I know the router at my girlfriends place is working fine because a computer upstairs connects to it and so does the Nintendo Wii.

So basically I know the WiFi in the laptop is working an I know the router is working, they just don't work together.

Any ideas?

Any help appreciated. Thanks, Robbie


----------



## JohnWill (Oct 19, 2002)

The top suspect is a mis-matched encryption key. Have you tried disabling encryption on the machine and connecting that way? You can re-enable encryption when you get it working.

Next suspect would be an incompatibility with Vista. You can do a couple of things about that. Upgrade the router's firmware to the latest available and then reset to factory defaults and reconfigure.
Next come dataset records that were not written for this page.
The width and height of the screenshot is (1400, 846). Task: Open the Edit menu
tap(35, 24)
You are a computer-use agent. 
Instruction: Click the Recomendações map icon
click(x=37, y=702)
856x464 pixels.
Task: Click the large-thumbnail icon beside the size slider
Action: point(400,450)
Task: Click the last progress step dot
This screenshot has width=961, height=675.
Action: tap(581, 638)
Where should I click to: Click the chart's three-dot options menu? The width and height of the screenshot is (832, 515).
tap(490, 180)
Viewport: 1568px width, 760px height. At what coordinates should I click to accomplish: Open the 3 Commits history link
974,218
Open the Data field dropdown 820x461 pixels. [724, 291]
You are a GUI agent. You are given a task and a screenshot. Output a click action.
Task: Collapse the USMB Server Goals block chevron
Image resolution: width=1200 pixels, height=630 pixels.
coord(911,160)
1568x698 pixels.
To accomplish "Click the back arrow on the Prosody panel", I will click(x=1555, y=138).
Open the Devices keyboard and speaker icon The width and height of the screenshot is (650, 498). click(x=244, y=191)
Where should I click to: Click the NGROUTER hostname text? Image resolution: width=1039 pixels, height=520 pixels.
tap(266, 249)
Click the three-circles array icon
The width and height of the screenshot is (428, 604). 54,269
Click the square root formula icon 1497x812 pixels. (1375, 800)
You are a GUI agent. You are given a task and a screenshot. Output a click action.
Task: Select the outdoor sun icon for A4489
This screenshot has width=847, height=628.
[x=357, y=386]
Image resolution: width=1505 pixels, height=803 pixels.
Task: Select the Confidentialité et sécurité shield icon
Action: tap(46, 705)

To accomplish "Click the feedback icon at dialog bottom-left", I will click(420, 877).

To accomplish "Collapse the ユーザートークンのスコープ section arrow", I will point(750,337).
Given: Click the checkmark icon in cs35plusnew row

If that doesn't do it, try the following fixes.

Changes that may help to increase the compatibility of Vista with older networking devices:

*Disable the IP Helper service:*

1. Hold the Windows key and type R, enter "services.msc" (without the quotes) and press Enter
2. Scroll down to the IP Helper service, right click on it and select Properties
3. In the dropdown box that says "Automatic" or "Manual", set it to Disabled and then click on "Apply"
4. Then click on "Stop" to stop the service from running in the current session
5. Click OK to exit the dialog

*Disable IPv6:*

1. Hold the Windows key and type R, enter "*ncpa.cpl*" (without the quotes) and press Enter
2. Right click on each network connection and select "Properties"
3. Remove the checkmark from the box next to "Internet Protocol Version 6 (TCP/IPv6)
4. Click OK to exit the dialog

_NOTE: You should do this for each network connection._

*Disable the DHCP Broadcast Flag:*

Link: http://support.microsoft.com/default.aspx/kb/928233

 Hold the Windows key and type R, enter *regedit* and press Enter.
Locate and then click the following registry subkey:
HKEY_LOCAL_MACHINE\SYSTEM\CurrentControlSet\Services\Tcpip\Parameters\Interfaces\{GUID}
In this registry path, click the (GUID) subkey to be updated.
If the key DhcpConnForceBroadcastFlag does not exist, use the Edit menu, point to New, and then click DWORD (32-bit) Value. In the New Value #1 box, type DhcpConnForceBroadcastFlag, and then press ENTER. _If the key exists, skip this step_.
Right-click DhcpConnForceBroadcastFlag, and then click Modify.
In the Value data box, type 0, and then click OK.
Close Registry Editor.
_NOTE: You should do this for each and every GUID subkey._
NOTE2: (GUID) is a mnemonic for the individual subkeys, the actual text "GUID" does not appaer.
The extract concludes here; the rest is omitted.